A prospective cross-sectional study was performed between January 2013 and November 2015, recruiting women attending a general gynaecology clinic. Demographic data were collected and translabial four-dimensional ultrasound (4DUS) was performed on all participants. Morphometric assessment of pelvic floor muscles was undertaken at rest, with contraction and Valsalva, and analysed by an assessor blinded to demographic details.

Results

Of the 747 participants, 469 (62.8%) had PPP and 278 (37.2%) reported no pelvic pain. Levator hiatal (LH) area (14.4 vs 18.6 cm2, p = 0.009) and left–right (LR) diameter (3.9 vs 4.1 cm, p = 0.019) were smaller for women with PPP in the Valsalva assessment than in participants with no pain. For women who were currently requiring treatment for pelvic pain (158 out of 747, 21.2%) compared with those not having treatment, there were differences in LH area and LR diameter in all phases of movement; at rest (11.4 vs 12.8 cm2, p = 0.017; 3.6 vs 3.8 cm2, p = 0.038), Valsalva (13.6 vs 16.4 cm2, p =  < 0.001, 3.8 vs 4.2 cm2, p = 0.001) and contraction (9.3 vs 10.4 cm2, p = 0.021, 3.3 vs 3.6 cm2, p = 0.006). For women with deep infiltrating endometriosis (DIE), smaller LH areas were seen on rest and Valsalva (adjusted mean 11.89 vs 12.75 cm2, p = 0.015, 15.13 vs 16.98 cm2, p = 0.002) but not contraction (10.05 vs 10.48 cm2, p = 0.161) than in women without endometriosis.

Conclusion

Pelvic floor morphometry differs for women when comparing groups with PPP and no pain, particularly in the group of patients currently receiving treatment for their PPP, as well as the subgroup of DIE even when adjusting for confounding variables such as mode of delivery, age and prolapse.

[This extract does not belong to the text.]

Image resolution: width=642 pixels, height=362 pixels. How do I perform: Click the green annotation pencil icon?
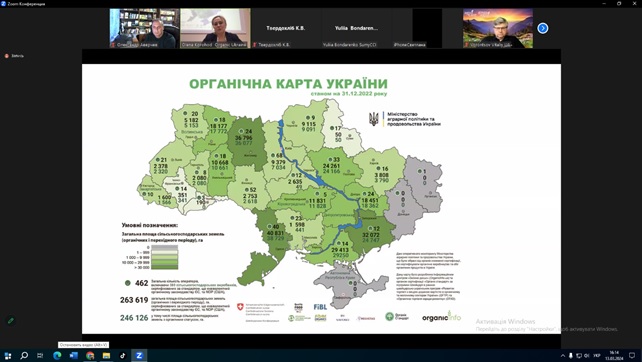click(11, 321)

This supports the hypothesis that women with PPP have different PFM characteristics from women without pain symptoms. This study reports on mean measurements with likely overlapping distribution groups; therefore, we are unable to give a diagnostic criterion or measurement that could be used for the ultrasound assessment of women with PPP. Further research could stratify severity using validated assessments and compare clinical examination findings with the results seen on ultrasound.